Stored records:
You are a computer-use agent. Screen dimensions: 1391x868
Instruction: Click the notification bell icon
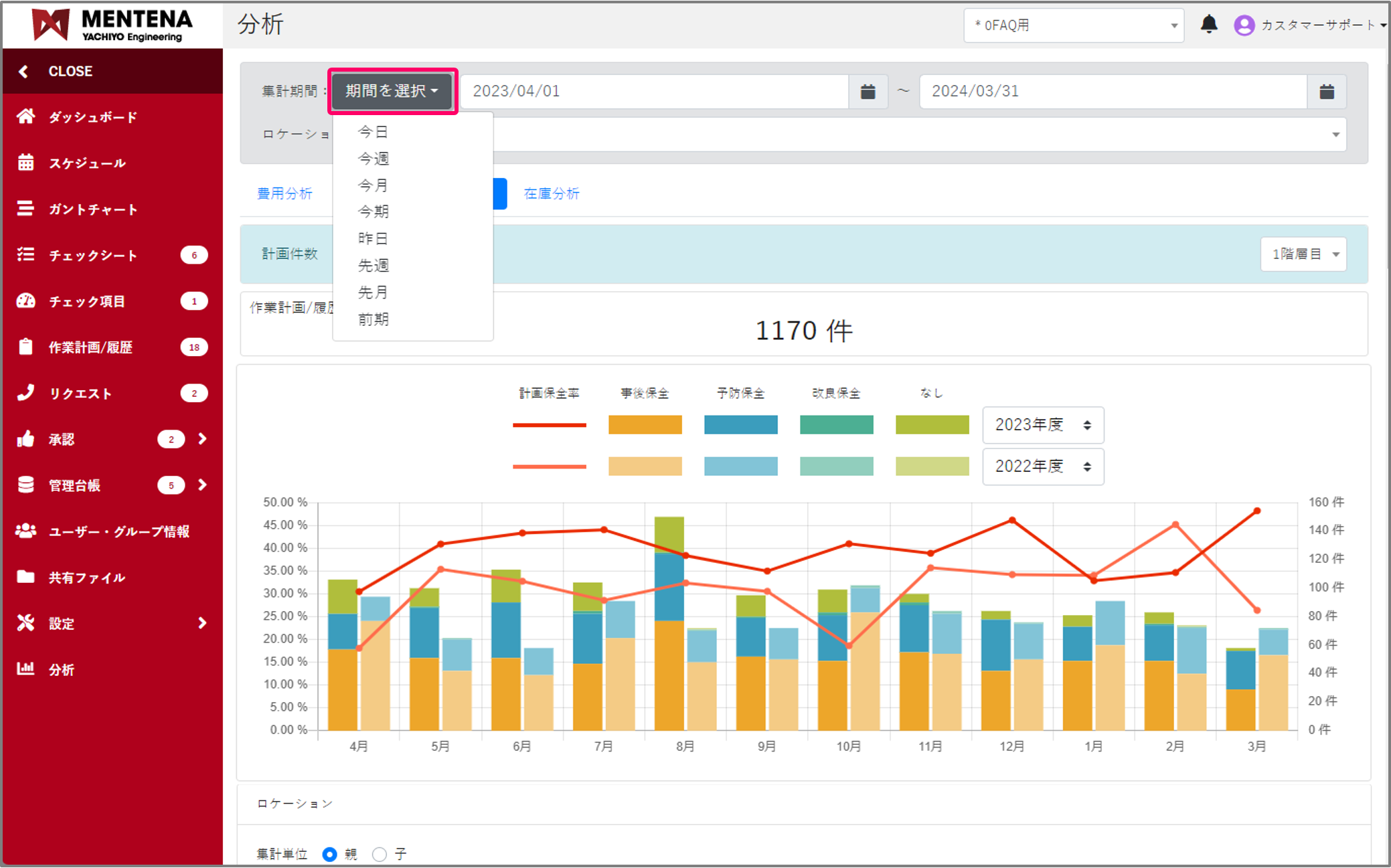[x=1208, y=25]
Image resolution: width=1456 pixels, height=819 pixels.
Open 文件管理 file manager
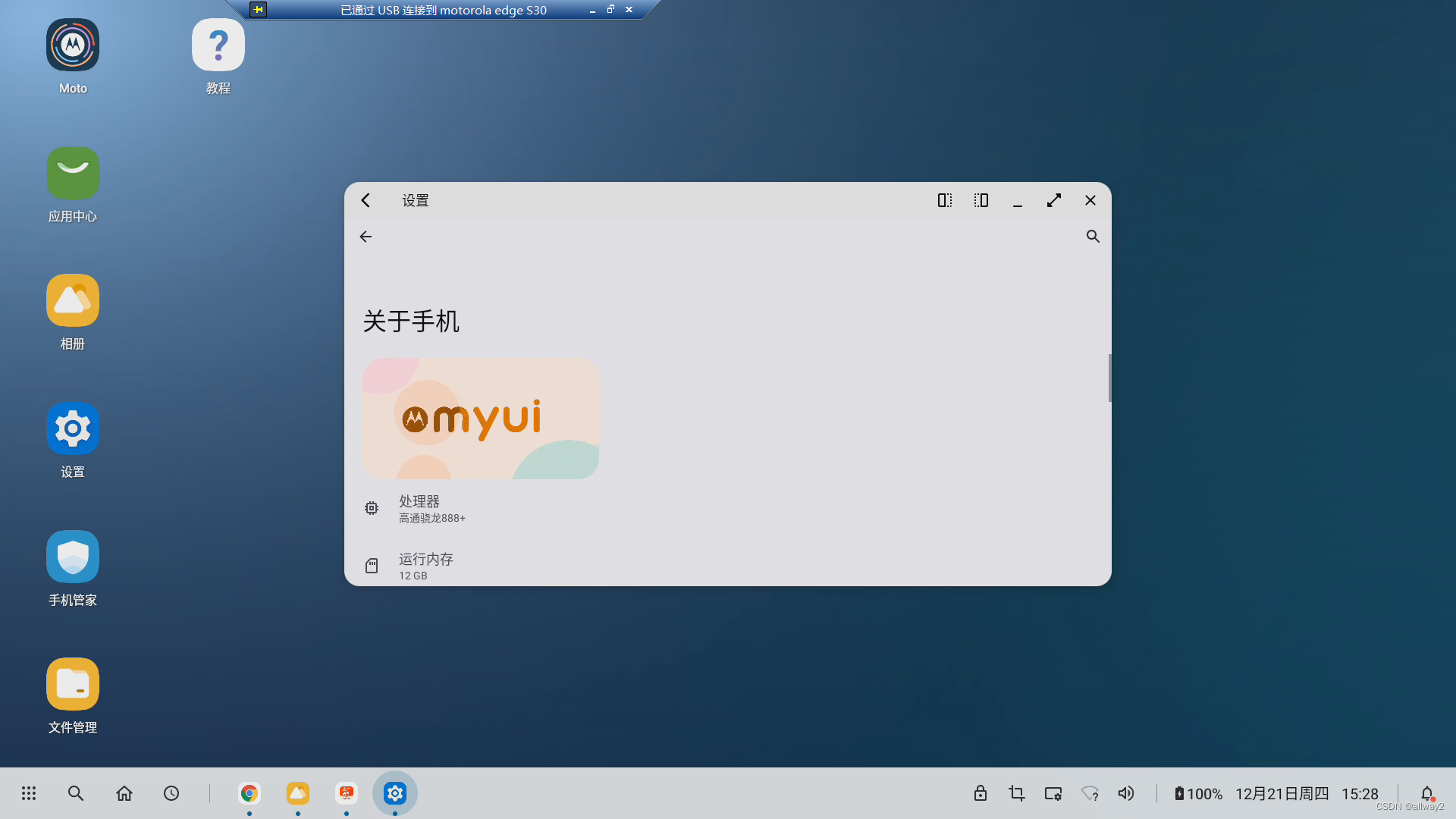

WORK TO COMPLETE: Reproduce all of the records above exactly, but exclude the pictures.

TASK RESPONSE:
You are a computer-use agent. Screen dimensions: 1391x868
Instruction: Click the notification bell icon
[x=1208, y=25]
Image resolution: width=1456 pixels, height=819 pixels.
Open 文件管理 file manager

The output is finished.